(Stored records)

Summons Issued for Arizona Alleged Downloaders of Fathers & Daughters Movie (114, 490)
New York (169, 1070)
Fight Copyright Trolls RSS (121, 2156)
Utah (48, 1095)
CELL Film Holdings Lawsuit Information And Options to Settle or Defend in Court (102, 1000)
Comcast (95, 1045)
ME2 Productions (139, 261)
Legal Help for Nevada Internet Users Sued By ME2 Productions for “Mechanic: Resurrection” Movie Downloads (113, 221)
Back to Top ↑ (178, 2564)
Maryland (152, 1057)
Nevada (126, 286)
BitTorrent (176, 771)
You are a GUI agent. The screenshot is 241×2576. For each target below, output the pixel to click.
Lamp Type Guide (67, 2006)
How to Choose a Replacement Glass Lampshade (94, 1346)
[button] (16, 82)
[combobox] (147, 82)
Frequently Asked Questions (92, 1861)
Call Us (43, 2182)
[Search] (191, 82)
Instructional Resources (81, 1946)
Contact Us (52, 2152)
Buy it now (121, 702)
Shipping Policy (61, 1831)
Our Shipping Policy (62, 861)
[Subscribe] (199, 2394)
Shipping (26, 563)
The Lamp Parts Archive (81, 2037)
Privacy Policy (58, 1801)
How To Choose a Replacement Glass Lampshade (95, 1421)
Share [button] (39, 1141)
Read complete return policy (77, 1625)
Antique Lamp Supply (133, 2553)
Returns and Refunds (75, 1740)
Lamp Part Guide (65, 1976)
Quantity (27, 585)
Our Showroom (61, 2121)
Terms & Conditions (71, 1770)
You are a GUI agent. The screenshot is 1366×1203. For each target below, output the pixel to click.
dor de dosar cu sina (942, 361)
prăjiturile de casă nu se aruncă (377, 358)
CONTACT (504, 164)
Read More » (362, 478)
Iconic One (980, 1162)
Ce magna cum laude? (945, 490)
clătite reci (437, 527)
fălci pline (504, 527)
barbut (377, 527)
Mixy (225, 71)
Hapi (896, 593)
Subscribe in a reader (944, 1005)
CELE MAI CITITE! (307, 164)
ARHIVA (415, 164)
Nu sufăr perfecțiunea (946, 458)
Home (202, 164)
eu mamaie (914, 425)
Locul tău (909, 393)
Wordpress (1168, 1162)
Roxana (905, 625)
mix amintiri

* GOAL OF THE EXERCISE
Extract every entry above as it appears.

* TASK SOLUTION
Summons Issued for Arizona Alleged Downloaders of Fathers & Daughters Movie (114, 490)
New York (169, 1070)
Fight Copyright Trolls RSS (121, 2156)
Utah (48, 1095)
CELL Film Holdings Lawsuit Information And Options to Settle or Defend in Court (102, 1000)
Comcast (95, 1045)
ME2 Productions (139, 261)
Legal Help for Nevada Internet Users Sued By ME2 Productions for “Mechanic: Resurrection” Movie Downloads (113, 221)
Back to Top ↑ (178, 2564)
Maryland (152, 1057)
Nevada (126, 286)
BitTorrent (176, 771)
You are a GUI agent. The screenshot is 241×2576. For each target below, output the pixel to click.
Lamp Type Guide (67, 2006)
How to Choose a Replacement Glass Lampshade (94, 1346)
[button] (16, 82)
[combobox] (147, 82)
Frequently Asked Questions (92, 1861)
Call Us (43, 2182)
[Search] (191, 82)
Instructional Resources (81, 1946)
Contact Us (52, 2152)
Buy it now (121, 702)
Shipping Policy (61, 1831)
Our Shipping Policy (62, 861)
[Subscribe] (199, 2394)
Shipping (26, 563)
The Lamp Parts Archive (81, 2037)
Privacy Policy (58, 1801)
How To Choose a Replacement Glass Lampshade (95, 1421)
Share [button] (39, 1141)
Read complete return policy (77, 1625)
Antique Lamp Supply (133, 2553)
Returns and Refunds (75, 1740)
Lamp Part Guide (65, 1976)
Quantity (27, 585)
Our Showroom (61, 2121)
Terms & Conditions (71, 1770)
You are a GUI agent. The screenshot is 1366×1203. For each target below, output the pixel to click.
dor de dosar cu sina (942, 361)
prăjiturile de casă nu se aruncă (377, 358)
CONTACT (504, 164)
Read More » (362, 478)
Iconic One (980, 1162)
Ce magna cum laude? (945, 490)
clătite reci (437, 527)
fălci pline (504, 527)
barbut (377, 527)
Mixy (225, 71)
Hapi (896, 593)
Subscribe in a reader (944, 1005)
CELE MAI CITITE! (307, 164)
ARHIVA (415, 164)
Nu sufăr perfecțiunea (946, 458)
Home (202, 164)
eu mamaie (914, 425)
Locul tău (909, 393)
Wordpress (1168, 1162)
Roxana (905, 625)
mix amintiri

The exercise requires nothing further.